* [Texte de la page]
========

Dossier : IMM‑4909‑20

Référence : 2021 CF 453

[TRADUCTION FRANÇAISE]

Ottawa (Ontario), le 14 mai 2021

En présence de monsieur le juge Shore

ENTRE :

PATRICK OKWUDILI UDE

demandeur

et

LE MINISTRE DE LA CITOYENNETÉ ET DE L’IMMIGRATION

défendeur

JUGEMENT ET MOTIFS

[1] Le demandeur sollicite le contrôle judiciaire de la décision du 15 septembre 2020 par laquelle la Section d’appel des réfugiés (la SAR) a confirmé le rejet de sa demande d’asile, parce qu’il n’a ni la qualité de réfugié au sens de la Convention ni celle de personne à protéger en vertu de la Loi sur l’immigration et la protection des réfugiés, LC 2001, c 27, art 96‑97(1) (la LIPR).

[2] Le demandeur est un citoyen du Nigéria qui a présenté une demande d’asile fondée sur la crainte d’une menace pour sa vie ou d’un préjudice grave de la part d’éleveurs peuls qui le croient responsable de la perte délibérée de bovins survenue en décembre 2016. Il soutient également que les chefs du village veulent lui nuire, car il a dénoncé publiquement qu’ils sont corrompus parce qu’ils n’ont pas pris de mesures à l’encontre des éleveurs. Le demandeur a quitté le Nigéria pour les États‑Unis en septembre 2017, puis est arrivé au Canada en mars 2018 et a demandé l’asile en novembre de la même année.

[3] La Section de la protection des réfugiés (la SPR) a rejeté la demande, concluant que le demandeur n’était pas crédible. La SAR a confirmé la décision, même si elle a jugé que la SPR avait commis des erreurs.

[4] Le présent contrôle judiciaire porte sur le caractère raisonnable de la décision de la SAR quant à l’admissibilité de nouveaux éléments de preuve, à l’évaluation de la crédibilité et aux conclusions connexes. Comme l’explique la Cour suprême au paragraphe 85 de l’arrêt Canada (Ministre de la Citoyenneté et de l’Immigration) c Vavilov, 2019 CSC 65 [Vavilov], « une décision raisonnable doit être fondée sur une analyse intrinsèquement cohérente et rationnelle et est justifiée au regard des contraintes juridiques et factuelles auxquelles le décideur est assujetti ». Il appartient au décideur administratif d’apprécier et d’évaluer la preuve qui lui est soumise et, à moins de circonstances exceptionnelles, la Cour ne modifiera pas ses conclusions de fait, y compris celles qui concernent la crédibilité (Vavilov, précité, au para 125).

========

* [Données fournies]
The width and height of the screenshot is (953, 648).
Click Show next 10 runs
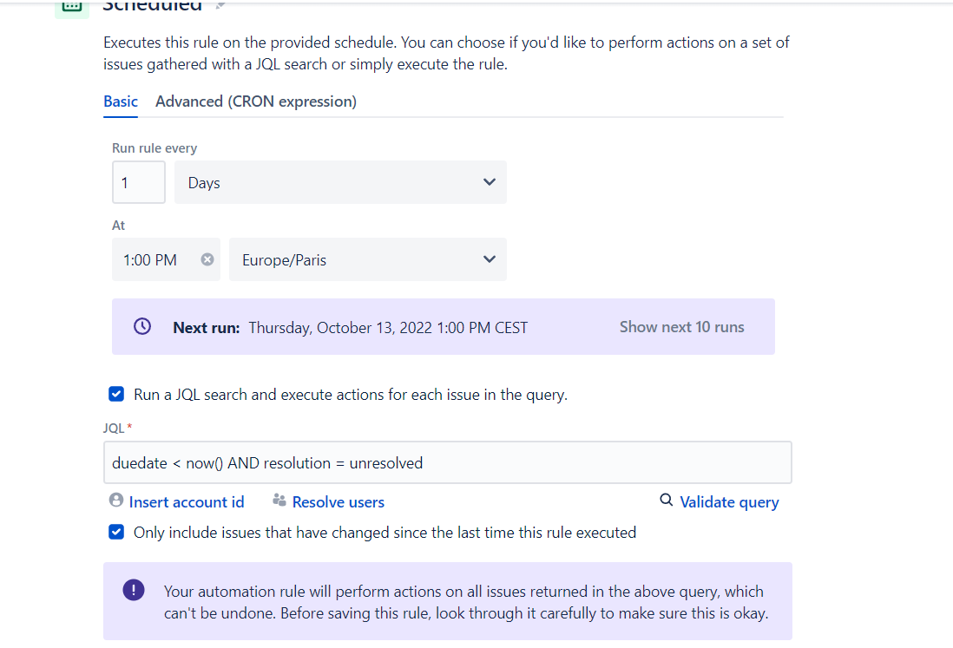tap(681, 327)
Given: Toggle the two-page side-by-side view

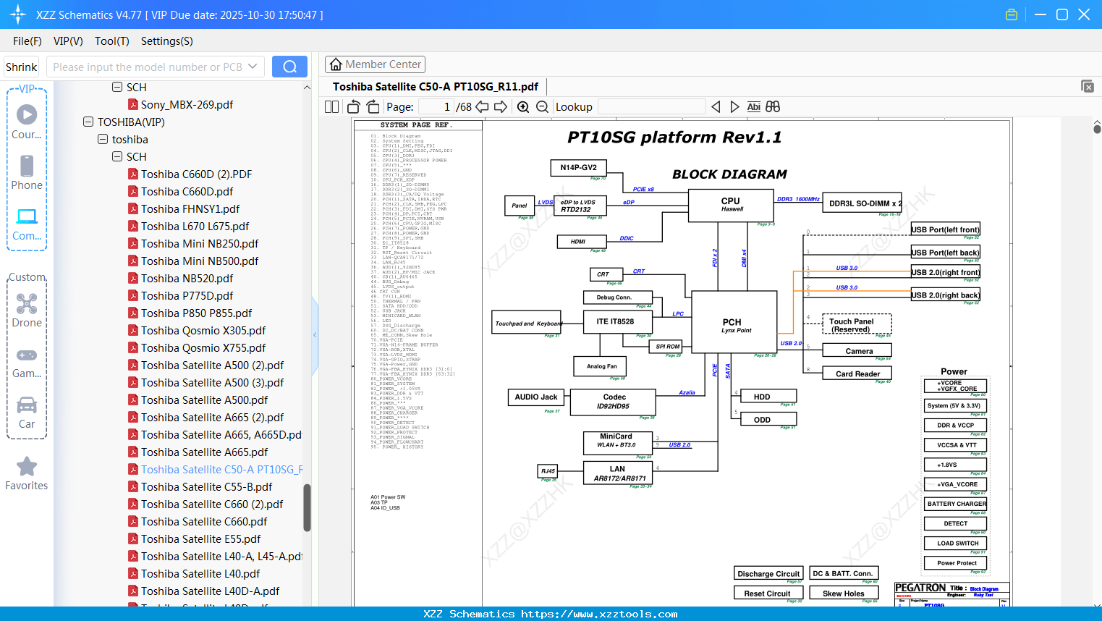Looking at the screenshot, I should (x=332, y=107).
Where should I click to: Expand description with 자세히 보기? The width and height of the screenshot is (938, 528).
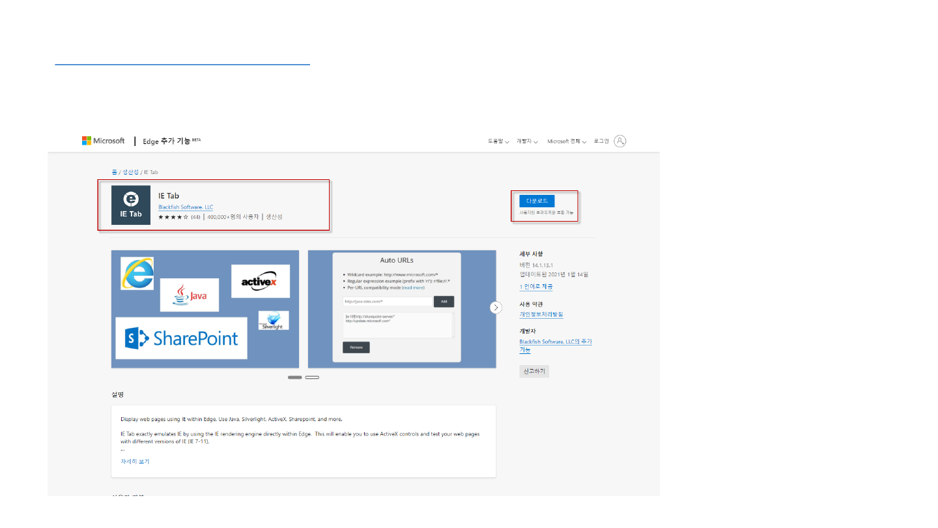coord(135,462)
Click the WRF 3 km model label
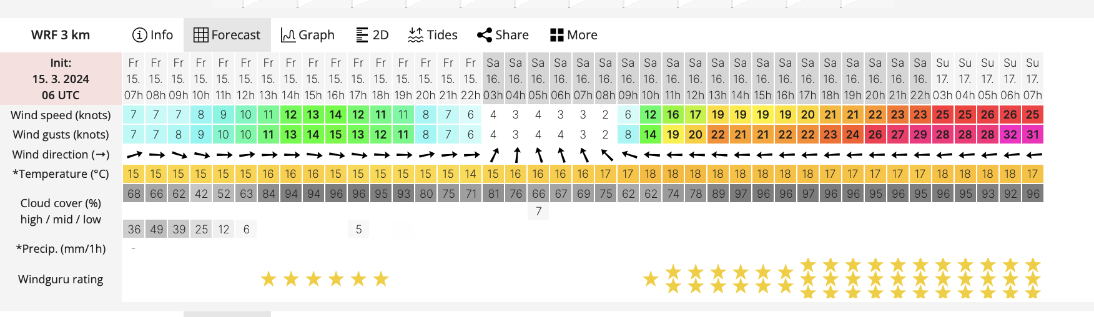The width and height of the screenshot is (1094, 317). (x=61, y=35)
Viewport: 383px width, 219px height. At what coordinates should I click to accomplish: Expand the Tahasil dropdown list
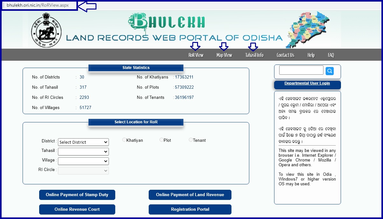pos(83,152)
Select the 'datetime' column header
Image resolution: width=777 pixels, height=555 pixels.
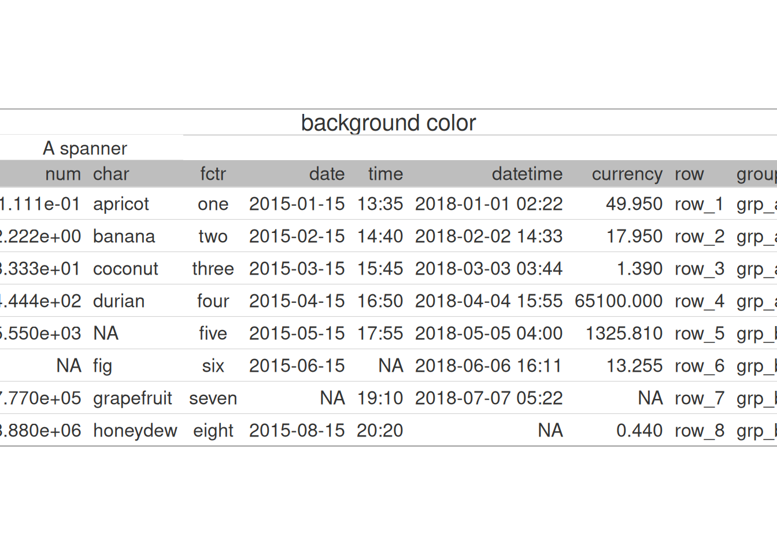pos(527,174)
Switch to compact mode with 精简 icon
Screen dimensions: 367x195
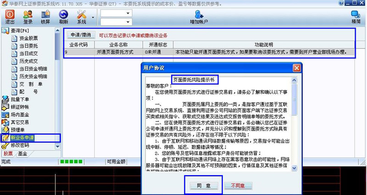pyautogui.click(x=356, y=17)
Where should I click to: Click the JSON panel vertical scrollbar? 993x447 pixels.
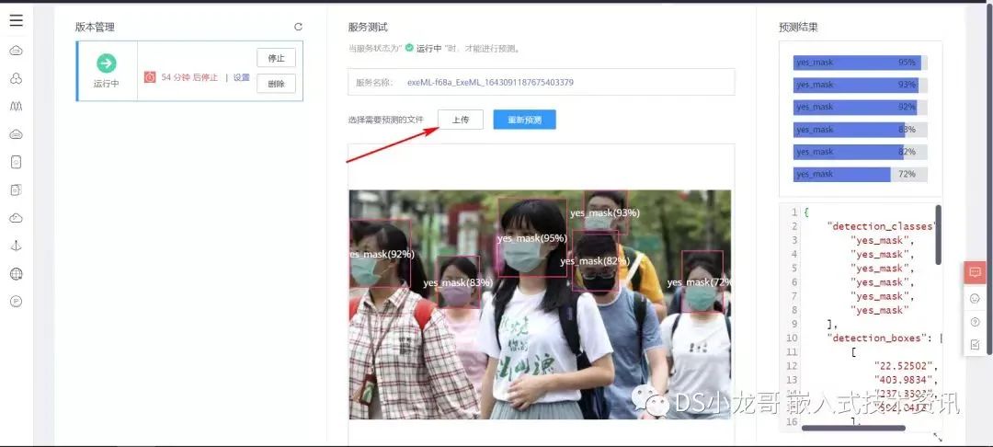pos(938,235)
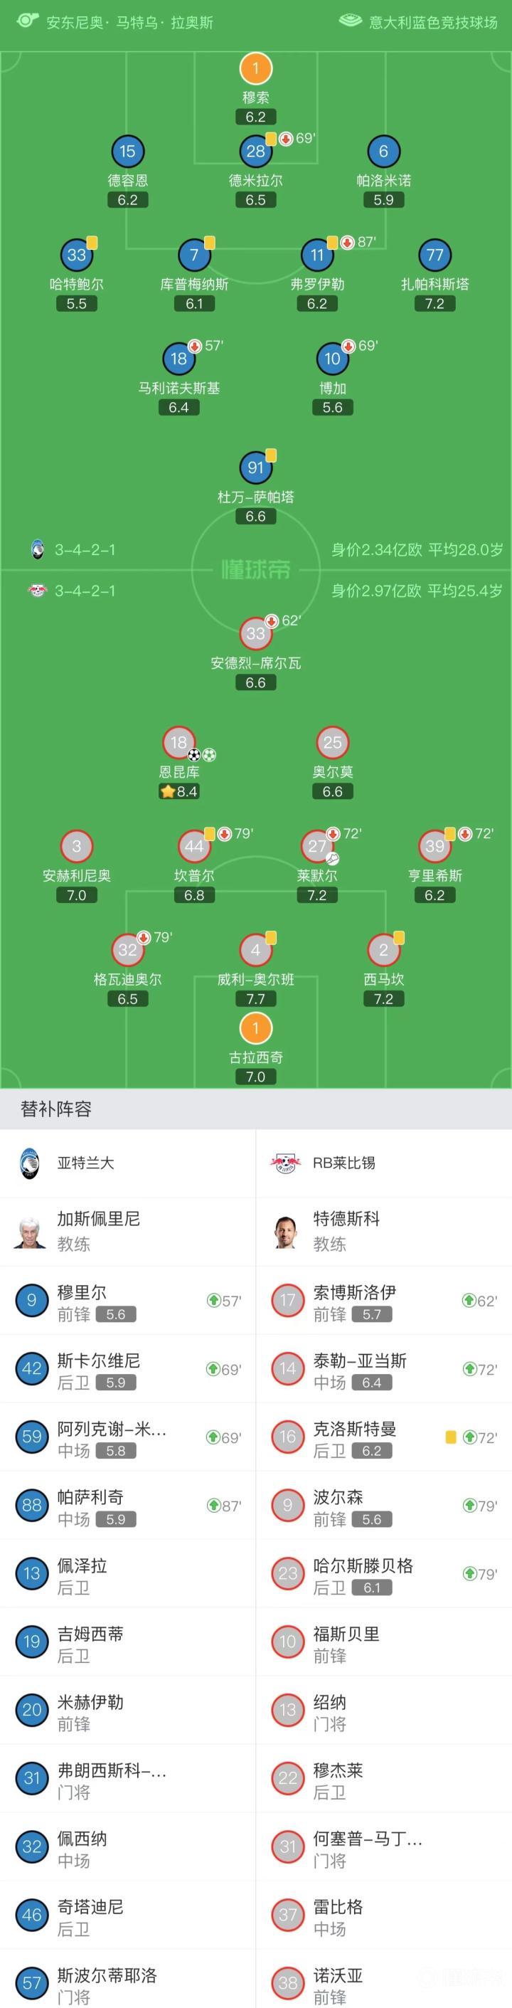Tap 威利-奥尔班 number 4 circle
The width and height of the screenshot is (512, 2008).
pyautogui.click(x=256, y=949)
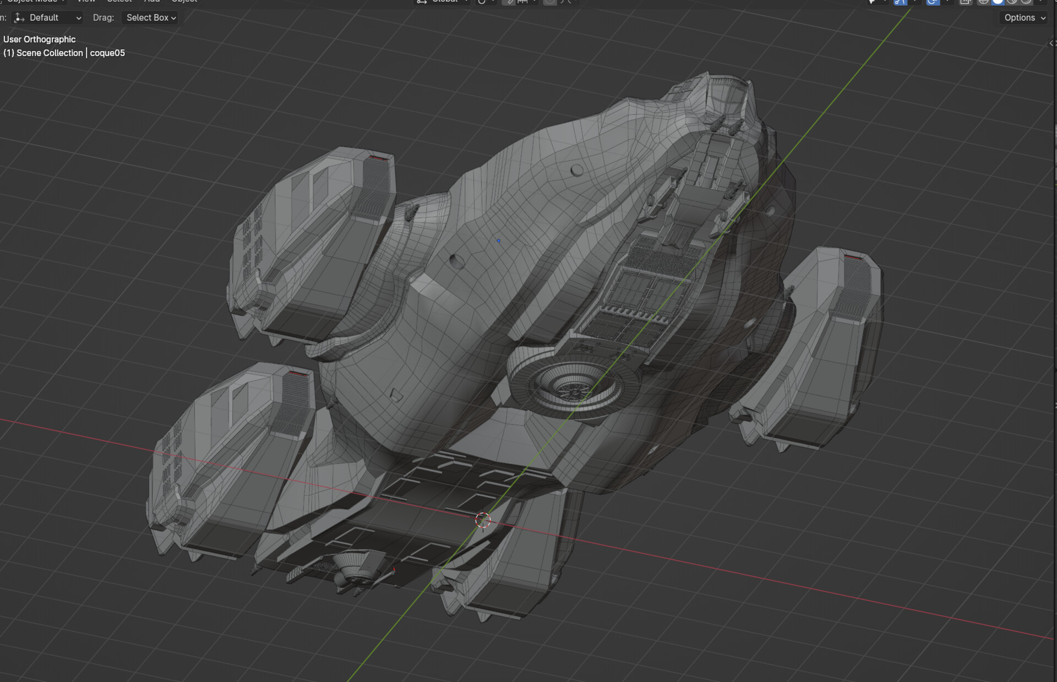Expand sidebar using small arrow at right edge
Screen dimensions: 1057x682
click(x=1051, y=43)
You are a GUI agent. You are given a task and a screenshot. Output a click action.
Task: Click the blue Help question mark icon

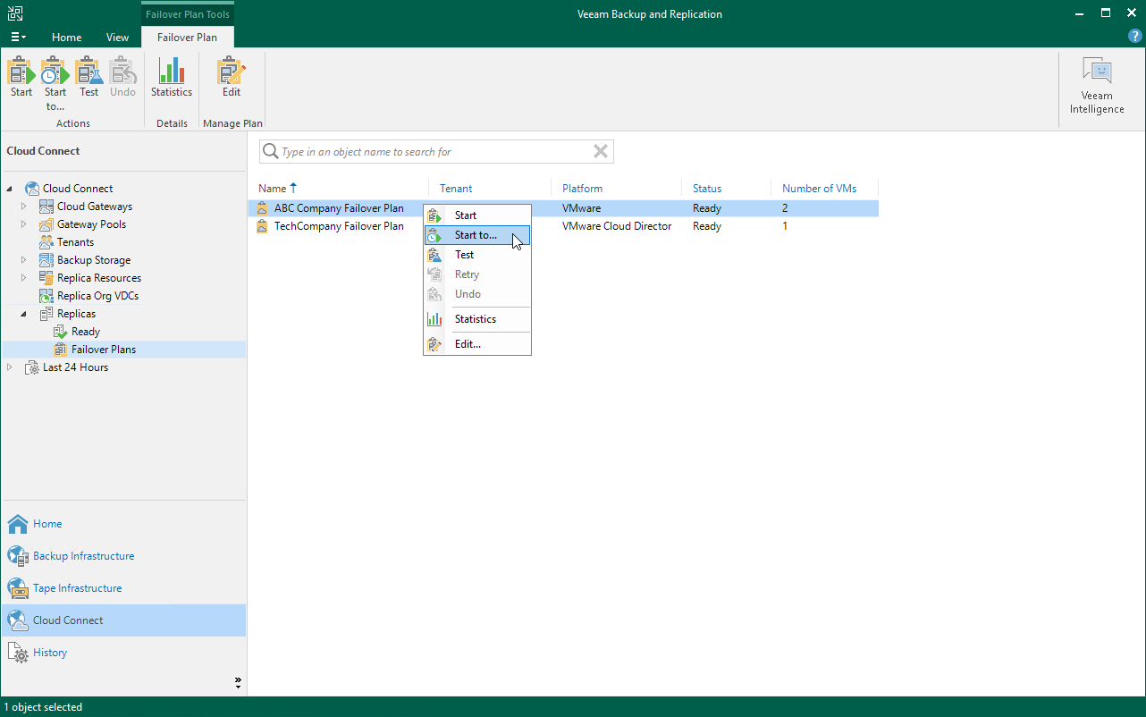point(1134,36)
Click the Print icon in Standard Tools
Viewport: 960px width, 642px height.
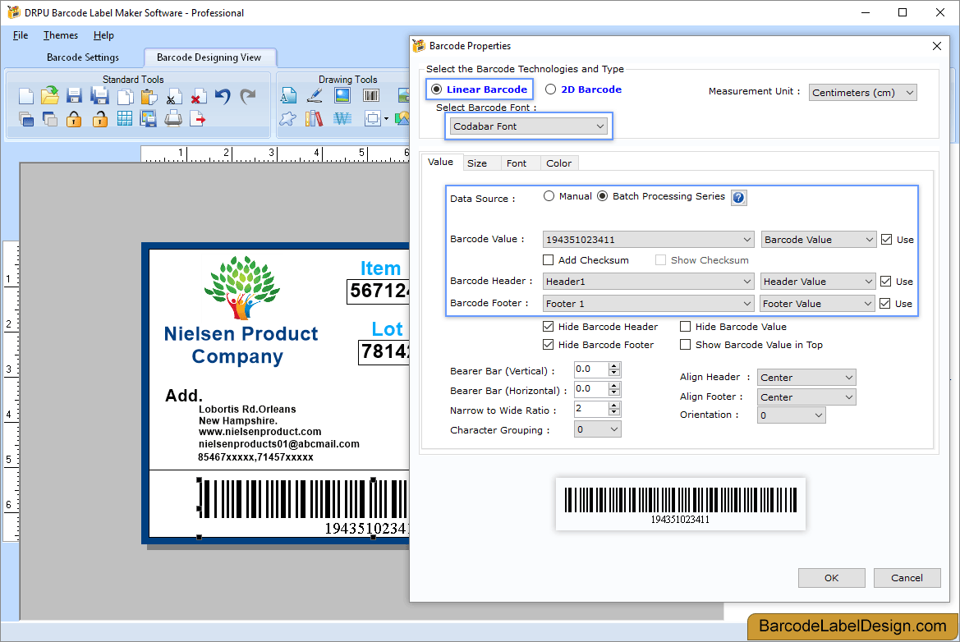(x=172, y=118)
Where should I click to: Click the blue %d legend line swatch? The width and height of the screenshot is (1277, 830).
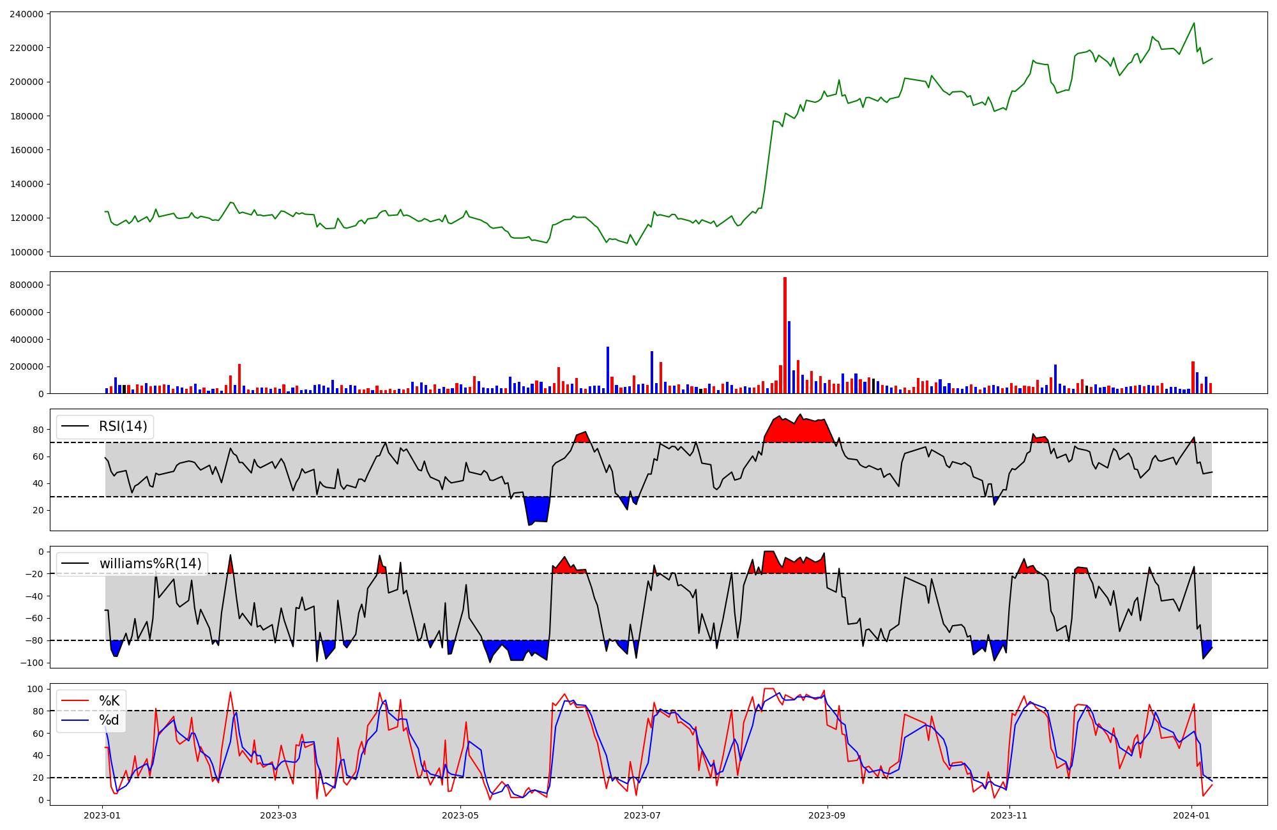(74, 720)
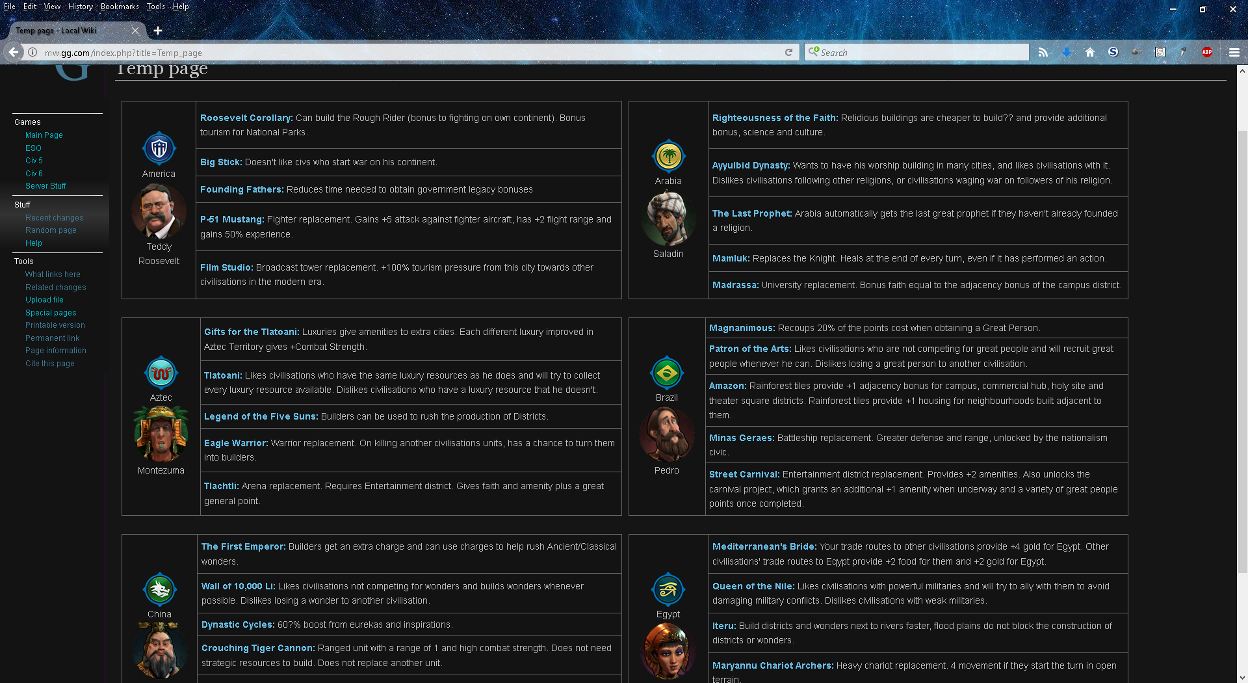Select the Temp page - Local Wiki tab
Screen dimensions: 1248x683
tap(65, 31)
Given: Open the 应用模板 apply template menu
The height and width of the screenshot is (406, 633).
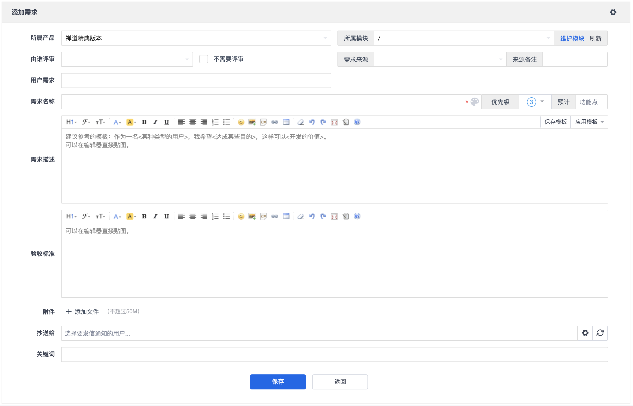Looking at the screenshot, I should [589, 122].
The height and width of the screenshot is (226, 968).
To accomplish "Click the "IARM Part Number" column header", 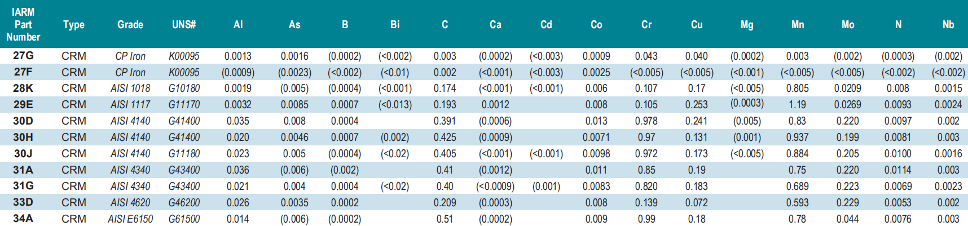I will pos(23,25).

========

* [Liste des tâches]
[1] Répondez aux questions suivantes d'après le texte du jugement :
(a) De quel pays le demandeur est-il citoyen ?
(b) À quelle date la SAR a-t-elle rendu la décision visée par le contrôle judiciaire ?
(c) Quelle section a rejeté la demande d'asile en concluant que le demandeur n'était pas crédible ?
[2] Recopiez fidèlement le passage du texte du jugement qui s'ouvre sur les mots contenant « [3] La Section » et se clôt sur « commis des erreurs. ».
Les enregistrements sont issus d'une autre source que le texte du jugement.

* [Réponses par tâche]
[1]
(a) Du Nigéria.
(b) Le 15 septembre 2020.
(c) La Section de la protection des réfugiés (la SPR).

[2]
[3] La Section de la protection des réfugiés (la SPR) a rejeté la demande, concluant que le demandeur n’était pas crédible. La SAR a confirmé la décision, même si elle a jugé que la SPR avait commis des erreurs.